Batch effects are inevitable in large-scale metabolomics. Prior to formal data analysis, batch effect correction (BEC) is applied to prevent from obscuring biological variations, and batch effect evaluation (BEE) is used for correction assessment. However, existing BEE algorithms neglect covariances between the variables, and existing BEC algorithms might fail to adequately correct the covariances. Therefore, we resort to recent advancements in high-dimensional statistics, and respectively propose "quality control-based simultaneous tests (QC-ST)" and "covariance correction (CoCo)". Validated by the simulation data, QC-ST can simultaneously detect the statistical significance of QC samples' mean vectors and covariance matrices across different batches, and has a satisfactory statistical performance in empirical sizes, empirical powers, and computational speed. Then, we apply four QC-based BEC algorithms to two large cohort datasets, and find that extreme gradient boost (XGBoost) performs best in relative standard deviation (RSD) and dispersion-ratio (D-ratio). After prepositive BEC, if QC-ST still suggests that batch effects between some two batches are significant, CoCo should be implemented. And after CoCo (if necessary), the four metrics (i.e., RSD, D-ratio, classification performance, and QC-ST) might be further improved. In summary, under the guidance of QC-ST, we can develop a matching strategy to integrate multiple BEC algorithms more rationally and flexibly, and minimize batch effects for reliable biological conclusions.
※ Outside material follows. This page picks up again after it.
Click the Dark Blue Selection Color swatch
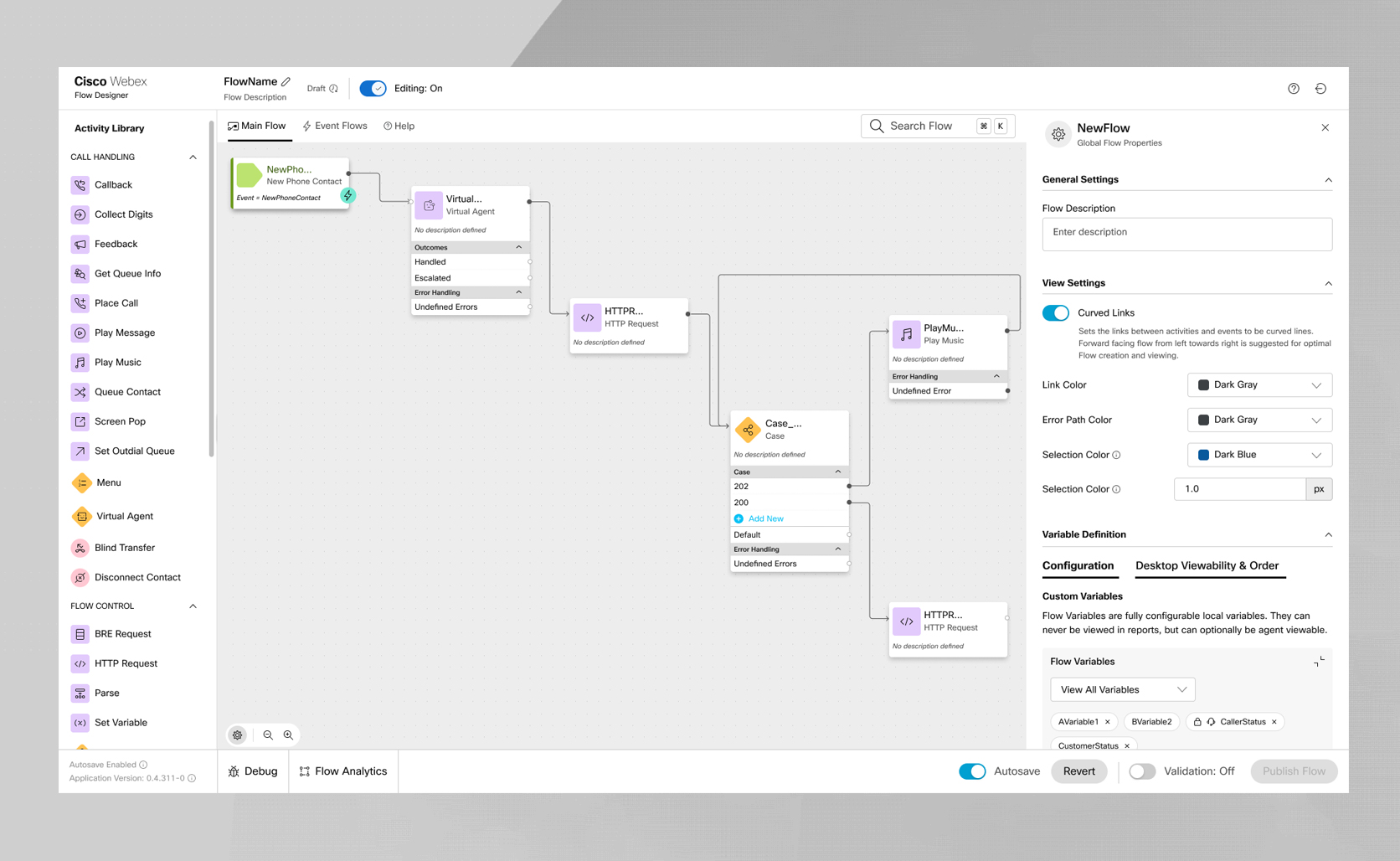Viewport: 1400px width, 861px height. coord(1203,455)
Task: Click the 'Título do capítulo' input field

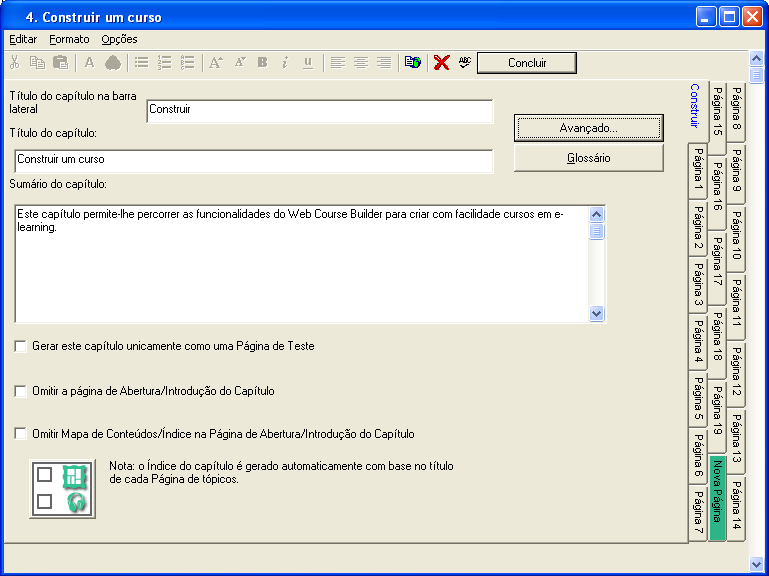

翻译：大规模代谢组学研究中，批次效应不可避免。在正式数据分析前，需进行批次效应校正以防止其掩盖真实的生物学变异，并通过批次效应评估对校正效果进行检验。然而，现有批次效应评估算法忽略了变量间的协方差结构，而现有校正算法可能无法充分修正协方差。为此，我们借助高维统计学的最新进展，分别提出了“基于质量控制样本的联合检验”与“协方差校正”。仿真数据验证表明，QC-ST能够同时检测不同批次间质控样本均值向量与协方差矩阵的统计显著性，并在经验水平、经验功效及计算速度方面均表现出良好的统计性能。随后，我们将四种基于质控的批次效应校正算法应用于两个大型队列数据集，发现极端梯度提升算法在相对标准偏差与离散度比值指标上表现最优。若在初步校正后，QC-ST仍提示某些批次间存在显著效应，则应实施CoCo校正。经CoCo处理（如必要）后，四项评估指标（即RSD、D-ratio、分类性能及QC-ST）均可获得进一步改善。综上所述，在QC-ST的指导下，我们可构建一种匹配策略，以更合理灵活的方式整合多种批次效应校正算法，从而最大程度消除批次效应以获得可靠的生物学结论。